The figure 38 shows a framework of supply chain integration. It looks at the product flow that goes through a typical supply chain, which has the manufacturer as the focal company in the middle, involving two tiers of suppliers upstream and two tiers of customers downstream. On top of everything else, the information flow through the supply chain is the essential infrastructure for the integration. The contents of the integration are managed through 8 dimensions.
- Customer relationship management
- Customer service management
- Demand management
- Order fulfilment
- Manufacturing flow management
- Supplier relationship management
- Product development and commercialisation
- Returns management
Coordination among independent firms, such as raw-material suppliers, manufacturers, distributors, third-party logistics providers and retailers, is the key to attaining the flexibility necessary to enable them to progressively improve supply chain processes in response to rapidly changing market conditions. Poor coordination among the chain members can cause dysfunctional operational performance.
Some of the negative consequences of poor coordination include inventory costs, longer delivery times, higher transportation costs, higher levels of loss and damage, and lowered customer service.

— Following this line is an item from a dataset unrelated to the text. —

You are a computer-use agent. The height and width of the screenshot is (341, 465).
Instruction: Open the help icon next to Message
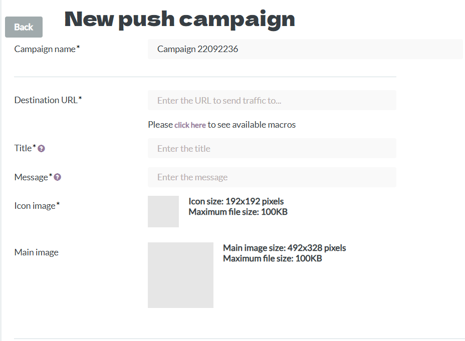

Since the supply chain members are largely independent, the changes that occur in any of them are likely to affect the performance of the others and the supply chain as a whole. The performance of the supply chain thus is always the ‘integrated’ performance, with or without management influence, i.e. the supply chain is inter-linked one way or the other albeit very complex. However, to improve the overall supply chain performance to a desired level, a coordinated effort must be taken. A coordinated action not only has proven useful, but perhaps is the only effective approach to mitigate demand variability and excess inventories in the process.
If supply chain integration is about the process of planning, executing and controlling the interdependence of activities carried out by different supply chain members or business units in order to create value for the end consumer, then supply chain management is basically managing the supply chain integration.